CS298 Proposal
CS298 Proposal
Extending Yioop! abilities to search the Invisible Web
Tanmayee Potluri(tanmayee.4170@gmail.com)
Advisor:Dr.Chris Pollett
Committee Members:Dr. Sami Khuri and Prof. Frank Butt
Abstract:
This project aims to add to the Yioop search engine the ability to crawl and index the Invisible Web. The Invisible Web refers to the information like database content, non-text files, password restricted sites, etc. on the Web. One source of dark content on the Web is URL shortening services. It is a source of dark content as in ranking results search engines often attribute the link to the URL short link service rather than to where the link points to. I will study how Yioop deals with these links and add to Yioop the ability to associate these links with the original links. Sphinx is an open source search engine which has the ability to index database content. I will study how Sphinx does this and extend Yioop to have the same ability to crawl the database content as Sphinx. I will work on adding to Yioop the ability to crawl password restricted sites provided the password is given. Also, I will work on adding extension to Yioop to extract URL links from Javascript links on websites and also the ability to overwrite robots.txt files. Solving these problems will extend the ability of Yioop to search into the Invisible Web.
CS297 Results
- Performed a simple crawl in Yioop to understand the inner workings of Yioop.
- Performed a crawl on a bit.ly link to understand the behavior of Yioop with shortened links.
- Created a patch for Yioop in order to make it work correctly with shoretened links.
- Tested Sphinx search server with my own database to understand the working of Sphinx.

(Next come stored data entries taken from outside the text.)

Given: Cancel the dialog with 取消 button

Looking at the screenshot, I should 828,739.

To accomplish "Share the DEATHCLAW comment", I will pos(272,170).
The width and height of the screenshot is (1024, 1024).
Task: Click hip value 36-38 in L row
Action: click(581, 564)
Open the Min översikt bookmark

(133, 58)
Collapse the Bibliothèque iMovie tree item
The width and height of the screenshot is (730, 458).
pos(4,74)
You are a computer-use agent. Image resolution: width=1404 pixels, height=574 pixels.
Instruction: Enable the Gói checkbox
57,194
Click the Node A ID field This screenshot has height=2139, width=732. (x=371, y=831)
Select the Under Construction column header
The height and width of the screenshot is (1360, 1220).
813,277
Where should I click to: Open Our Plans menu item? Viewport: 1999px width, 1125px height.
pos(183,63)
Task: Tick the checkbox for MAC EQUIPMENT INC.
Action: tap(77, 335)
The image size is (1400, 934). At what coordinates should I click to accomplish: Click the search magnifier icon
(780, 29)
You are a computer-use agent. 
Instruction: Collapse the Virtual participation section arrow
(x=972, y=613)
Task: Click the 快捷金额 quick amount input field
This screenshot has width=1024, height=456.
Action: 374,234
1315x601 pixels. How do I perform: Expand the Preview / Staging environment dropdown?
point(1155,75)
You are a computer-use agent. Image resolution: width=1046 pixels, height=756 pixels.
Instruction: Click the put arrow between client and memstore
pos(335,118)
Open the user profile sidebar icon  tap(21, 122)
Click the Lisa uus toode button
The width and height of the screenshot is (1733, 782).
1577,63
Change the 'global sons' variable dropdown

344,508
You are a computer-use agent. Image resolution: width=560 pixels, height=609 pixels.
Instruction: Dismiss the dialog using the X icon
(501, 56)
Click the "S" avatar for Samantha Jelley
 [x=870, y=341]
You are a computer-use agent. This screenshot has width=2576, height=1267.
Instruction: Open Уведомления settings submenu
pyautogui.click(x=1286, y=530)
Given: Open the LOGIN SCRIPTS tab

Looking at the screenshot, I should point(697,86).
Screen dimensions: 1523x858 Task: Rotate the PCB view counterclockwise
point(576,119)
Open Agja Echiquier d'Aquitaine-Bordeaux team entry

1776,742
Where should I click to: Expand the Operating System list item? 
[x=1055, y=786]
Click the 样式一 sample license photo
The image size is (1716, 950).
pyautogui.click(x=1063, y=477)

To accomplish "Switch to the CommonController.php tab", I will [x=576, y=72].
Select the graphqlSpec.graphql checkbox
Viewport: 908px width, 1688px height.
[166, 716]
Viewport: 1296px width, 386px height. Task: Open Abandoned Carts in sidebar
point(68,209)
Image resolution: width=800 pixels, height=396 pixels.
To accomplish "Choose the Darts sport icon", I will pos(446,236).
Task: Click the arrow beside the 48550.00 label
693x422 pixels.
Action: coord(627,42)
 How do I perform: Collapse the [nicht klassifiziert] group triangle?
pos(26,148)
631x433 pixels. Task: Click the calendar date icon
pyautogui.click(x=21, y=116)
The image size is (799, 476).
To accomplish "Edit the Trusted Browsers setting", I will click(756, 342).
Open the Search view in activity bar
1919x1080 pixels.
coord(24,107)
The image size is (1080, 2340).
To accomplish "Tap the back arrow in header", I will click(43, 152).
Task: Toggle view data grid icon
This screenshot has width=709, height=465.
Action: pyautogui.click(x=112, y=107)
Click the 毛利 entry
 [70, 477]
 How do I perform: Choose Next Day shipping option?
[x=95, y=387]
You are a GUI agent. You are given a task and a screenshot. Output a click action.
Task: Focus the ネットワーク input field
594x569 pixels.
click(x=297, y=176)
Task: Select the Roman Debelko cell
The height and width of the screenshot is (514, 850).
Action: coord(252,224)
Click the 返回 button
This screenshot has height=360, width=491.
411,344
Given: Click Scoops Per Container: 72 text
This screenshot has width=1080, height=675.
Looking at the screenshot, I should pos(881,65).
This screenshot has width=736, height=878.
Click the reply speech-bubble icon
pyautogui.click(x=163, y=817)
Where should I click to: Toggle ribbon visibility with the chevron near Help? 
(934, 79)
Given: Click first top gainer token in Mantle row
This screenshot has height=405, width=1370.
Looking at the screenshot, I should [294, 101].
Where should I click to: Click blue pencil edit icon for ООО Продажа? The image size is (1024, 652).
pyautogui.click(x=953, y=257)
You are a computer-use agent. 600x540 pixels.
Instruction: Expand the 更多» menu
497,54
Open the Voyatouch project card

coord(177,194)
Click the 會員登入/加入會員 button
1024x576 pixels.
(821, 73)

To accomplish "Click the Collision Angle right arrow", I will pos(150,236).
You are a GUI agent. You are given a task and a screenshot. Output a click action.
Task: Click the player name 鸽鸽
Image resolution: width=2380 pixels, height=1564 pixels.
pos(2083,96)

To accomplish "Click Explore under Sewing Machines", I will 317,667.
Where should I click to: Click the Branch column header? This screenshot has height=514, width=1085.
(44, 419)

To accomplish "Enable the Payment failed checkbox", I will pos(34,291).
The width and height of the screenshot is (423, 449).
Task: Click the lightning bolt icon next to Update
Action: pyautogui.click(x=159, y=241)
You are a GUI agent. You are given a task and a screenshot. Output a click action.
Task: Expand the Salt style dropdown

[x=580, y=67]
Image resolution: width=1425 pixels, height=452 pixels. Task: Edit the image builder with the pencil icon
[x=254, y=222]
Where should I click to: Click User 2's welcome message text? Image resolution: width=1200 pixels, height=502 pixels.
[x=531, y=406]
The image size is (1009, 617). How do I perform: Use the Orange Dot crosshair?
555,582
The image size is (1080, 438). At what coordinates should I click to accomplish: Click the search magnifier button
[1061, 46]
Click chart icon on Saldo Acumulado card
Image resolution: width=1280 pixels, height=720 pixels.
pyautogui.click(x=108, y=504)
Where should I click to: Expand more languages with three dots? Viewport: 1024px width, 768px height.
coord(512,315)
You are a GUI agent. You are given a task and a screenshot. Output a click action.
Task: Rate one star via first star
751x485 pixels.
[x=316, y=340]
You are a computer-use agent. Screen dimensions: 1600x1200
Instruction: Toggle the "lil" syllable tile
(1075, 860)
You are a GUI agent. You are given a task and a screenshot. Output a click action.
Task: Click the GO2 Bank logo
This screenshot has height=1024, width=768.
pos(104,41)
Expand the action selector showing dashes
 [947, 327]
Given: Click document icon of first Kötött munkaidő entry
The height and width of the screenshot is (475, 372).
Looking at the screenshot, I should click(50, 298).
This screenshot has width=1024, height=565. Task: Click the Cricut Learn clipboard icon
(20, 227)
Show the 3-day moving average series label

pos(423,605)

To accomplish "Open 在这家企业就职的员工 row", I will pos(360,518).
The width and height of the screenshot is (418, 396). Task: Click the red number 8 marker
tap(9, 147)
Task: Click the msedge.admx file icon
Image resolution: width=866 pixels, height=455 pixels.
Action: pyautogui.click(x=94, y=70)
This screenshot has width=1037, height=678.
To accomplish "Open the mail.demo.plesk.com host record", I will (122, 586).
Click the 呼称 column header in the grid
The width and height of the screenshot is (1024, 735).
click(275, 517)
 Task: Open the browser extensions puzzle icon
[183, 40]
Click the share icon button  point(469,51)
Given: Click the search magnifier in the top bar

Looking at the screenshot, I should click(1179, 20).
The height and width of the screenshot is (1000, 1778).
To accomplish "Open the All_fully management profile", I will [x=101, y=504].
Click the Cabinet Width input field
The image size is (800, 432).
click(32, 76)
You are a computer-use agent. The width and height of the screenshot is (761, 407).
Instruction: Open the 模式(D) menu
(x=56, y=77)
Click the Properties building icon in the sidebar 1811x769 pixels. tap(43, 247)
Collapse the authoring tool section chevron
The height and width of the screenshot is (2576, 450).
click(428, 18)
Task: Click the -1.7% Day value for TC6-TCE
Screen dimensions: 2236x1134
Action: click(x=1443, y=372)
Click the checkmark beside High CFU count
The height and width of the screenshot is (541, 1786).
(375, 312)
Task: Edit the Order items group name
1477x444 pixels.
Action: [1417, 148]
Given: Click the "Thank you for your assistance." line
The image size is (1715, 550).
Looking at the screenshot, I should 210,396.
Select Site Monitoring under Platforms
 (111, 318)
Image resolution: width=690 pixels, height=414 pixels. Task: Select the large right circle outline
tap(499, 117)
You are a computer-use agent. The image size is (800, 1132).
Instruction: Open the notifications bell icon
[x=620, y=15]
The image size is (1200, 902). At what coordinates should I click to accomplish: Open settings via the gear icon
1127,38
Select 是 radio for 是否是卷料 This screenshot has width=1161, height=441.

- Explored Google's and Yioop's Page Rank algorithms to suggest a method to rank short links in Yioop.
Proposed Schedule
Week 1:
01/26/2012 - 02/1/2012 | Discuss the project in detail with the advisor |
Week 2-3:
02/02/2012 - 02/15/2012 | Study how to extract URLs from JavaScript |
Week 4:
02/16/2012 - 02/22/2012 | Deliverable 1 due: Software to extract URLs from JavaScript
| Week 5:
02/23/2012 - 03/1/2012 | Study how to crawl password restricted sites |
Week 6-7:
03/2/2012 - 03/15/2012 | Index content of websites if the login and password values are provided |
Week 8:
03/16/2012 - 03/22/2012 | Deliverable 2 due: Extension for Yioop to crawl password restricted sites |
Week 9-10:
03/23/2012 - 04/05/2012 | Study how to index database content |
Week 11:
04/06/2012 - 04/12/2012 | Deliverable 3 due:Extension for Yioop to index database content |
Week 12:
04/13/2012 - 04/19/2012 | Test all the extensions created and write a document on the tests and results |
Week 13:
04/20/2012 - 04/26/2012 | Work on CS298 Report |
Week 14:
04/27/2012 - 05/03/2012 | CS298 Report first draft- Submit to Advisor and Committee |
Week 15:
05/04/2012 - 05/10/2012 | CS298 Report final document- Submit to Advisor and Committee |
Week 16:
04/11/2012 - 05/17/2012 | Defense |
Key Deliverables:
- Software
- Deliverable 1:Software to extract URLs from JavaScript.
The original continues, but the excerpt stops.